For any function $h\in {\mathcal{S}}_{\eta ,\mu }^{\lambda }(F,H,\alpha )$, we have

$$\frac{1}{cos\left(\lambda \right)}\left[{\displaystyle \frac{e^{i\lambda }t{h}^{\prime }\left(t\right)}{h_{\eta ,\mu }\left(t\right)}}-isin\left(\lambda \right)\right]=p\left(t\right),p\in \mathcal{P}[F,H].$$

Using the previous theorem’s right-side inequalities and the aforementioned inequality, we must make the following two circumstances distinct:

(i) 

If $H\ne 0$, we have

$$|h^{\prime }\left(t\right)|\le \left[cos\left(\lambda \right){\displaystyle \frac{1+Fr}{1+Hr}}+|sin\left(\lambda \right)|\right]G_2(r,F,H),\left|t\right|\le r<1,$$

(28)

then

$$\begin{array}{ccc}\hfill \left|h\right(t\left)\right|& \le & {\int }_0^r\left|h^{\prime }\left(\rho e^{i\theta }\right)e^{i\theta }\right|d\rho \hfill \\ & \le & {\int }_0^r\left[cos\left(\lambda \right){\displaystyle \frac{1+F\rho }{1+H\rho }}+|sin\left(\lambda \right)|\right]G_2(\rho ,F,H)d\rho ,\hfill \end{array}$$

that is,

$$\left|h\left(t\right)\right|\le {\int }_0^r\left[cos\left(\lambda \right){\displaystyle \frac{1+F\rho }{1+H\rho }}+|sin\left(\lambda \right)|\right]G_2(\rho ,F,H)d\rho ,\left|t\right|\le r<1.$$

(ii) 

If $H=0$, then

$$\begin{array}{ccc}\hfill \left|h\right(t\left)\right|& \le & {\int }_0^r\left|h^{\prime }\left(\rho e^{i\theta }\right)e^{i\theta }\right|d\rho \hfill \\ & \le & {\int }_0^r\left[|sin(\lambda \left)\right|+cos\left(\lambda \right)[1+F\rho ]\right]e^{\left[\{cos(\lambda )+sin(\lambda \left)\right\}F\rho cos\left(\lambda \right)\right]}d\rho ,\hfill \end{array}$$

that is,

$$\left|h\left(t\right)\right|\le {\int }_0^r\left[|sin(\lambda \left)\right|+cos\left(\lambda \right)[1+F\rho ]\right]e^{\left[\{cos(\lambda )+sin(\lambda \left)\right\}F\rho cos\left(\lambda \right)\right]}d\rho ,\left|t\right|\le r<1.$$

□

4. Conclusions

This paper makes a modest effort to introduce the class ${\mathcal{S}}^{\eta ,\mu }(F,H,\lambda )$; this offers an intriguing changeover from spirallike Janowski-type functions, combining the concept of $(\eta ,\mu )$-symmetrical functions.

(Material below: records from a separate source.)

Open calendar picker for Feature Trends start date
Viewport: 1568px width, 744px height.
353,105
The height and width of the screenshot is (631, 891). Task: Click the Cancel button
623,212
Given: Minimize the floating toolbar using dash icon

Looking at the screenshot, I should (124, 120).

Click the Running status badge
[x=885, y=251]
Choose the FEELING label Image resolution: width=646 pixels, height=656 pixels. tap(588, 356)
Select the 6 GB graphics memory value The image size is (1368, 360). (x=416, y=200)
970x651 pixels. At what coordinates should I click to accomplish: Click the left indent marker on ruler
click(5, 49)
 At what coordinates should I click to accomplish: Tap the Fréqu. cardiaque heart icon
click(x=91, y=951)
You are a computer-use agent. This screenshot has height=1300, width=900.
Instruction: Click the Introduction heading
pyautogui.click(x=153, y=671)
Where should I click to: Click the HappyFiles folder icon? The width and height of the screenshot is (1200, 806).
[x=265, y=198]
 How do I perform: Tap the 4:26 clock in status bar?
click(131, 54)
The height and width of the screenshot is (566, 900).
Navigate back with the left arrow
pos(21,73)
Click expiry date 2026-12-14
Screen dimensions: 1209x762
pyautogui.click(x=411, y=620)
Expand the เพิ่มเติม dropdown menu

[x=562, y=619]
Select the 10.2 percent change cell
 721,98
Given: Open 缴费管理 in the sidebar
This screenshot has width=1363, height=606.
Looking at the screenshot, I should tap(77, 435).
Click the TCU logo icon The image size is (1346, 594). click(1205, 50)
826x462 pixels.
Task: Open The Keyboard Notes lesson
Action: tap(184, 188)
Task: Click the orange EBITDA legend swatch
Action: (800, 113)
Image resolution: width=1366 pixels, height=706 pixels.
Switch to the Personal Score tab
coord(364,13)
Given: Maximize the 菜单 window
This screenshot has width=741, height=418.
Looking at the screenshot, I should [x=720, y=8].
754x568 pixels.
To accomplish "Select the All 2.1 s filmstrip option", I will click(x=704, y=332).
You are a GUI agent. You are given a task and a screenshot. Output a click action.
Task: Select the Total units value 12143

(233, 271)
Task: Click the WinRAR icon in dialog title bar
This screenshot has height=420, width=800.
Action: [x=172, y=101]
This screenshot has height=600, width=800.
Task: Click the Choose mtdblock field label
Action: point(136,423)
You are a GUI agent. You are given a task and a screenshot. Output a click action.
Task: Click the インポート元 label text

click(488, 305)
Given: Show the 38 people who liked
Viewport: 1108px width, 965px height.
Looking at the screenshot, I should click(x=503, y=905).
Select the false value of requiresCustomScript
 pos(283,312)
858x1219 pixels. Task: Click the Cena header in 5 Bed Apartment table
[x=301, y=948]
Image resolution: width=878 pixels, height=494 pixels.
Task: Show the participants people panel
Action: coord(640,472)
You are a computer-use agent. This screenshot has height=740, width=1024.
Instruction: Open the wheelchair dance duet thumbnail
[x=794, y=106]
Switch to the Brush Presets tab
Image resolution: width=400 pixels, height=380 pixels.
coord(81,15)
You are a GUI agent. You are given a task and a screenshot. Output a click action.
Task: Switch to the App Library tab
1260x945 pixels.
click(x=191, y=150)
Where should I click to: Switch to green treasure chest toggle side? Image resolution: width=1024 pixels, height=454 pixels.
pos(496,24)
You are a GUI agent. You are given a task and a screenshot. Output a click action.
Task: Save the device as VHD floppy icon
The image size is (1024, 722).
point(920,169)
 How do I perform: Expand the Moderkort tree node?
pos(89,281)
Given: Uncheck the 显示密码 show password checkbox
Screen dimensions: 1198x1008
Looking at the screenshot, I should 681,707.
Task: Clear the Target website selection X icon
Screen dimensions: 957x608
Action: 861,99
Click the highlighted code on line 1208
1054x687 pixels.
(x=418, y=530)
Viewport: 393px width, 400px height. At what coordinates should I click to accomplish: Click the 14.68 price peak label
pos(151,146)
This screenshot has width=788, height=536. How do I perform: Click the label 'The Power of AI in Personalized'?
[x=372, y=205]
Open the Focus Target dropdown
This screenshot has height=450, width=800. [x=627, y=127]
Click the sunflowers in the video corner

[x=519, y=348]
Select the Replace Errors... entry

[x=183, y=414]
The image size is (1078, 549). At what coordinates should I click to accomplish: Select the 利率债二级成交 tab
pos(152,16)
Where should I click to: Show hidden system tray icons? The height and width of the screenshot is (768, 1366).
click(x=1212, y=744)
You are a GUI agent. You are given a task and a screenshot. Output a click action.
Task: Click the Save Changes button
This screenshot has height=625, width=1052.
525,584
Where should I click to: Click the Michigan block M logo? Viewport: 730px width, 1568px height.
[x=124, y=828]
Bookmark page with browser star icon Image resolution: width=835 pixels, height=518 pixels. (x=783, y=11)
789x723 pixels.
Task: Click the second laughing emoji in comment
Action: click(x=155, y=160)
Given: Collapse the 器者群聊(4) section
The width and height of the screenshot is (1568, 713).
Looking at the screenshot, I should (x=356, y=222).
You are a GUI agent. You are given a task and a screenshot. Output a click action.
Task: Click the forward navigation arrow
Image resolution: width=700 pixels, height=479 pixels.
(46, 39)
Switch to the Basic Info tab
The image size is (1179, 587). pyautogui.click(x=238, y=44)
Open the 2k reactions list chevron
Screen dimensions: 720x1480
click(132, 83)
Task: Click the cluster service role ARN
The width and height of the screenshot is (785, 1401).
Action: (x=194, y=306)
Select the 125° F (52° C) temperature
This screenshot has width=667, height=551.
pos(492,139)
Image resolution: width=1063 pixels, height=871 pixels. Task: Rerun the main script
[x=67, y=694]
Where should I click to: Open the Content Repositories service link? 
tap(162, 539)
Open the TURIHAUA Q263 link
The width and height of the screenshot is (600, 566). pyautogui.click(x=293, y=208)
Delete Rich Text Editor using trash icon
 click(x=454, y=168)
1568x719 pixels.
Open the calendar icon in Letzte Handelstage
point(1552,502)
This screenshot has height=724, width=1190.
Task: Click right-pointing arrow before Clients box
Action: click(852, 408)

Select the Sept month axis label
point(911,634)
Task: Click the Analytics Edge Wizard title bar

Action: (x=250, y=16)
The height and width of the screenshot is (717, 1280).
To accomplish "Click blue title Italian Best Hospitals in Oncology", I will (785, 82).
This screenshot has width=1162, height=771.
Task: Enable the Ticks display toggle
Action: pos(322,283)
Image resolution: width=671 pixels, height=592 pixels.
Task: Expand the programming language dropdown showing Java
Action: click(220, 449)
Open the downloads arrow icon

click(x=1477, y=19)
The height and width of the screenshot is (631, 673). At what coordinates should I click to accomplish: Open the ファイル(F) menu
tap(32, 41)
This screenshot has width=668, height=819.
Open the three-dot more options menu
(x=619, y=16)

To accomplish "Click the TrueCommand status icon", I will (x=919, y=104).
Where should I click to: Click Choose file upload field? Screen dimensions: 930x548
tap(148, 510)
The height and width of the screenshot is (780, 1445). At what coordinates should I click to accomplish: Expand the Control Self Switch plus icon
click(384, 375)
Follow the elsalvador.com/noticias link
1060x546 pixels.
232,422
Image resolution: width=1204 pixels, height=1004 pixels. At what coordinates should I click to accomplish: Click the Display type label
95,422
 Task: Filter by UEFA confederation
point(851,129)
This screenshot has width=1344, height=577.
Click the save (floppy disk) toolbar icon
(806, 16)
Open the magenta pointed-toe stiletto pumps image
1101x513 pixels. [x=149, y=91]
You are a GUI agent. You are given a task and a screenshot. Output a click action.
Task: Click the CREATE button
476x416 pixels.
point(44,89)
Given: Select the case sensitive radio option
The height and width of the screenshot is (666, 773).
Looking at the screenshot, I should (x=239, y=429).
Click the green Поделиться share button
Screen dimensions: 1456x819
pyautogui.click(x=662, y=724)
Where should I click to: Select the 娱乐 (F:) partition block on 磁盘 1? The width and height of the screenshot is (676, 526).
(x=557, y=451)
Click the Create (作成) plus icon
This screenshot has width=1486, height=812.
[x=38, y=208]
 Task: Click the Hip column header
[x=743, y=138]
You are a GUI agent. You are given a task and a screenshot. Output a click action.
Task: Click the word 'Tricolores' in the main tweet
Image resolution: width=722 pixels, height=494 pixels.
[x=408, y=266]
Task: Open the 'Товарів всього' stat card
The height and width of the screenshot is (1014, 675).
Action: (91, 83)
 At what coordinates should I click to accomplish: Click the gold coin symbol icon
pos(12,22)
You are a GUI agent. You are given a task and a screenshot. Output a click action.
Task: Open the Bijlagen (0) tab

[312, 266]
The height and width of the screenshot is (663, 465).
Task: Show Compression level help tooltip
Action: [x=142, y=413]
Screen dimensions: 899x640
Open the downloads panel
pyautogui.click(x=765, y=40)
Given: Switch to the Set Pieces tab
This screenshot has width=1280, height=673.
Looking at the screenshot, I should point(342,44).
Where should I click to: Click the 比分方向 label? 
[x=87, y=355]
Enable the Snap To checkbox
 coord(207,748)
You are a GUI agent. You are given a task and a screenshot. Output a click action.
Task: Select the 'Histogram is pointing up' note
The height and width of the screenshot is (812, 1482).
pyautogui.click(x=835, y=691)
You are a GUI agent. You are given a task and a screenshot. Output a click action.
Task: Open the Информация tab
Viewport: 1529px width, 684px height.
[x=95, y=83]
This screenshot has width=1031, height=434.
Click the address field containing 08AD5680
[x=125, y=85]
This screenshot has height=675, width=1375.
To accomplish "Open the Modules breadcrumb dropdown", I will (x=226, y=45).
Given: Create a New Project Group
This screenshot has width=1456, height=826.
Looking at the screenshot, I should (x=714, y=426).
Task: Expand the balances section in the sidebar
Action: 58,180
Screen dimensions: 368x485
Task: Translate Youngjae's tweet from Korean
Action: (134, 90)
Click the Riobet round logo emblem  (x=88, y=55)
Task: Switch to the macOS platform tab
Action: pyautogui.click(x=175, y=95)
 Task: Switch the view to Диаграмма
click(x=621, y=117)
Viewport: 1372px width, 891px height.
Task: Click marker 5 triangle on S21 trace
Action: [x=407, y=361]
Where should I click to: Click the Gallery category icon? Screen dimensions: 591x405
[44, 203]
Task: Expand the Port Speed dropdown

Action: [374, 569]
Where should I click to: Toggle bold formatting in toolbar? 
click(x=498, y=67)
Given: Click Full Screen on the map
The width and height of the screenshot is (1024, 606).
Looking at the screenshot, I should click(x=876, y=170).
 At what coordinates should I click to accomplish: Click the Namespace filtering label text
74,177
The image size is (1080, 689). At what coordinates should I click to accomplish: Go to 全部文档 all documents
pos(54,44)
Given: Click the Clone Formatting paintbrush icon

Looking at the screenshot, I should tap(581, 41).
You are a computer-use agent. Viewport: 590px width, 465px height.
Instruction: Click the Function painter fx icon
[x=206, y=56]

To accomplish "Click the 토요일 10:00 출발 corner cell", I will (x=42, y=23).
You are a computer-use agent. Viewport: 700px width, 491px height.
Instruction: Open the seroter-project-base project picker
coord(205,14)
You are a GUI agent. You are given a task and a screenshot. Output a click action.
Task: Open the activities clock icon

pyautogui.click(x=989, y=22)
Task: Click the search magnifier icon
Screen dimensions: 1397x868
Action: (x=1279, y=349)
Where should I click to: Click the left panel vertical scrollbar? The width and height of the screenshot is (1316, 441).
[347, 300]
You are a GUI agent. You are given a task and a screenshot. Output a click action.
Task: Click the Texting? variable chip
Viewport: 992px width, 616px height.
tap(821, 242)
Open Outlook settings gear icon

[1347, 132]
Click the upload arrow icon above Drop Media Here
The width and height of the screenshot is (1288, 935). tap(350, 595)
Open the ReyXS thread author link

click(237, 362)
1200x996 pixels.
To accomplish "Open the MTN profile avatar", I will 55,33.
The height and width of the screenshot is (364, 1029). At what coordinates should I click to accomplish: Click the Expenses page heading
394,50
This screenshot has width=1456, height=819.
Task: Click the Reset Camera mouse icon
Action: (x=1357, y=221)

We derived a structural formula for functions in our class A representation theorem, radius of starlikeness estimates, covering, distortion theorems and the right integral mean inequalities. These results will open up many new opportunities for research in this field and related fields. Using the generalized Janowski class and symmetric functions or using the symmetric $q$—derivative operator are applicable particularly in several diverse areas, such as subordination, inclusion, coefficients and operators of the Geometric Function Theory.